What is a strategy I could use to get mine even like that?
I saw a similar post on the forum but i see a similar issue in that file.
I attemped the extrusion (extrudecrv / direction), but unfortunately the result is similar - still that jagged appearance. Perhaps i am not following/understanding your method exactly? Is it possible you could upload your 3DM file for me to look at? How are you determining the extrude angle?
Something else i’m trying is to start with a curve that is similarly shaped to the contour of the body and run the Pipe command, then use that to split.
That approach give me a flatter look like i want, but because of the uniform pipe shape it is removing to much material where it exits the body. Perhaps some trial and error with radius and the curve shape would yield better…
I guess I misinterpreted flat. The sample you posted showed a curved cross section while the reference has a linear (flat) cross section. What you want is a shape that keeps the width more or less the same, correct?
does this help?
I also recommend simplifying the outline curve, I did it quickly with 100 control points, but the shape can be described with a lot less points
Beautiful! So that looks like what i’m looking for.
Just so I understand - it looks like you joined the 2 curves, then extruded as a solid right? How did you determine the angle? I presume using the direction parameter and drawing in an angled line of some sort?
And just to clarify what my issue is/was, see the screenshots below and note the red reference line - by “flat” I mean the carve looked like it was rising left to right instead of being a uniform distance from the bottom-
If you enable History, and make a loft between the two curves, you can then see the intersection, and moving either of these two curves enables you to modify the angle.
Note that I also modified the shape of the curve to keep the width more equal.

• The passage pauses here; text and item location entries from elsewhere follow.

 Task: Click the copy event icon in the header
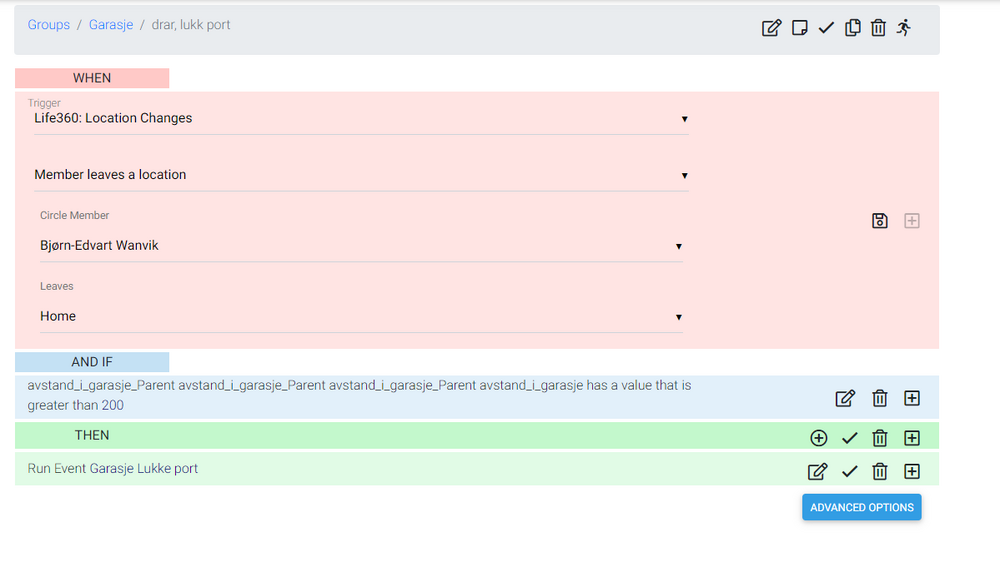click(x=852, y=28)
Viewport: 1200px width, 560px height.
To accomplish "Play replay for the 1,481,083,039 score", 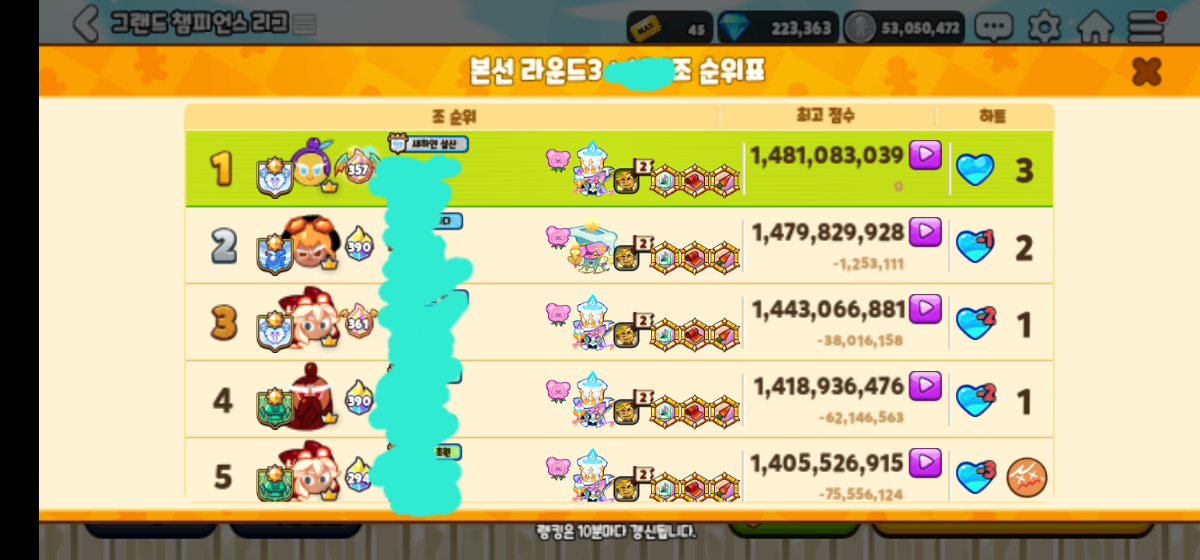I will click(x=926, y=154).
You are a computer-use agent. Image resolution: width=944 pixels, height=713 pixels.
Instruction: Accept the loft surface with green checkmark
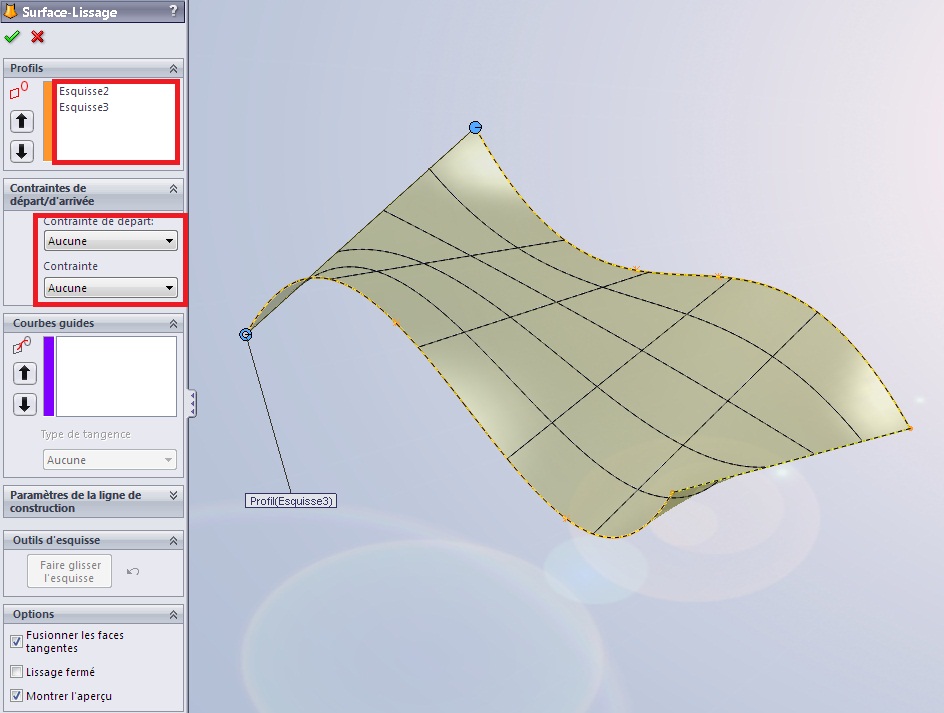click(12, 37)
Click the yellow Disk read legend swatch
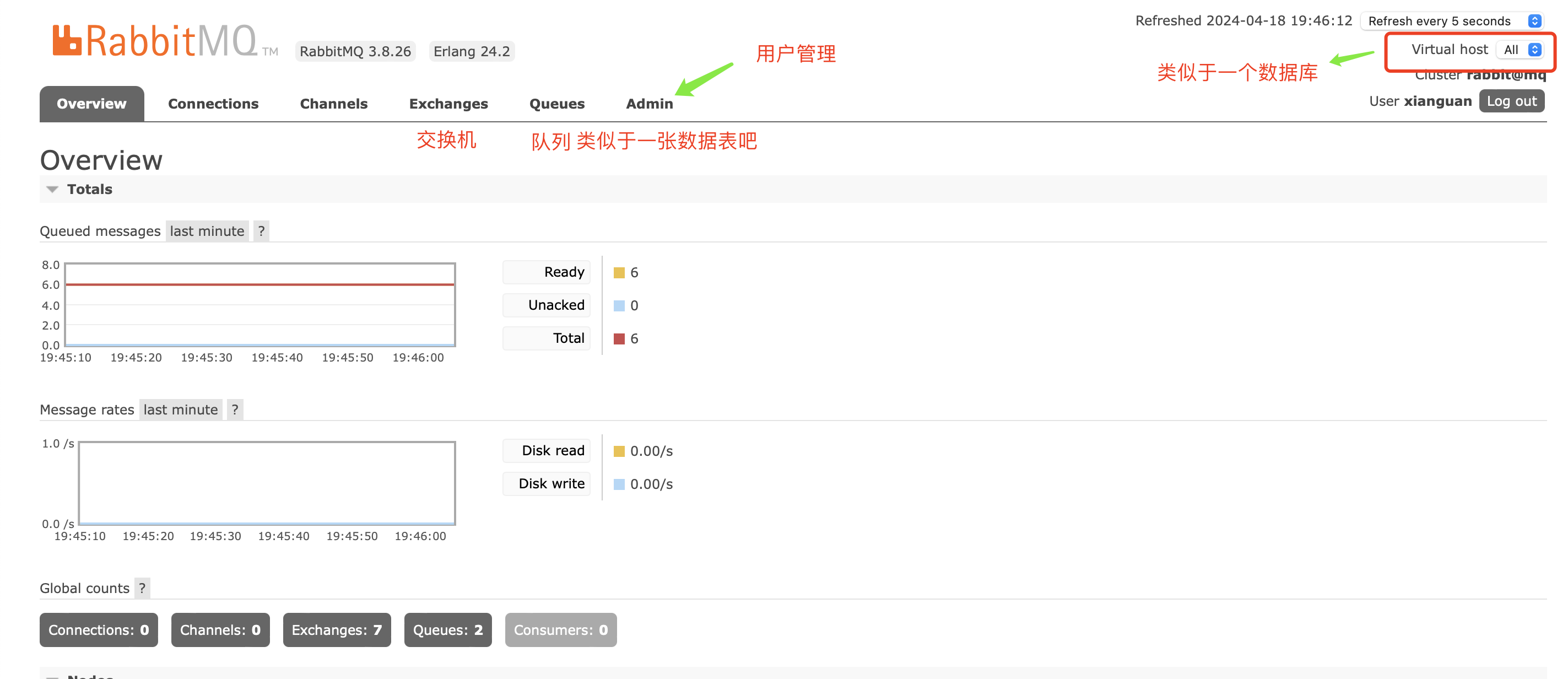This screenshot has height=679, width=1568. (x=619, y=451)

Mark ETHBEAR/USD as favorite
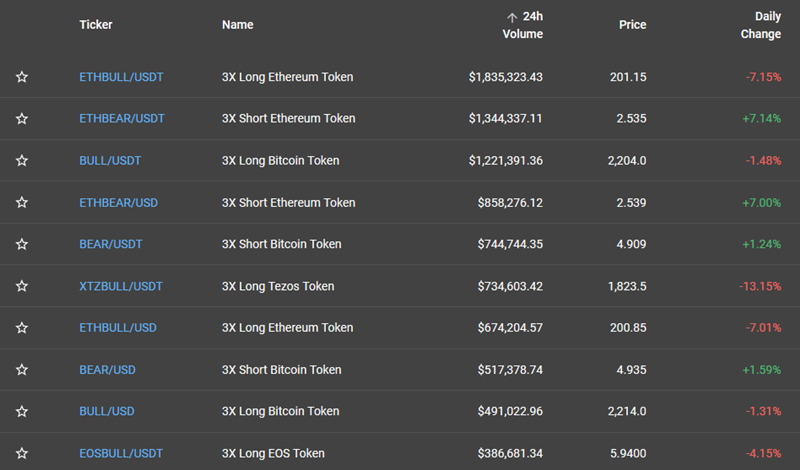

Forgive the remedial questions (i’m very new to this), but I copied your curves, exploded them (Loft requires selecting 2 curves?), and this is the result (near the bottom - see each step i did):
what next? if i manipulate the curve(s) i get single twisted surface rather than the tubular shape you show…what did i miss? was there an extrusion step?
EDIT: did you perhaps copy the curves so that you have a duplicate “top” and “bottom” and LOFT between them?
It appears I answered my own question in the edit above - by duplicating the joined curves and lofting between them i was able to duplicate your work. I am truly grateful for your help! I have been struggling with this for quite a while now.
Bonus round: if we wanted that loft to follow a curved path instead of a straight path, would the appropriate method be to extrude the curve shapes/surface along a curve going downward? or perhaps a sweep of some kind?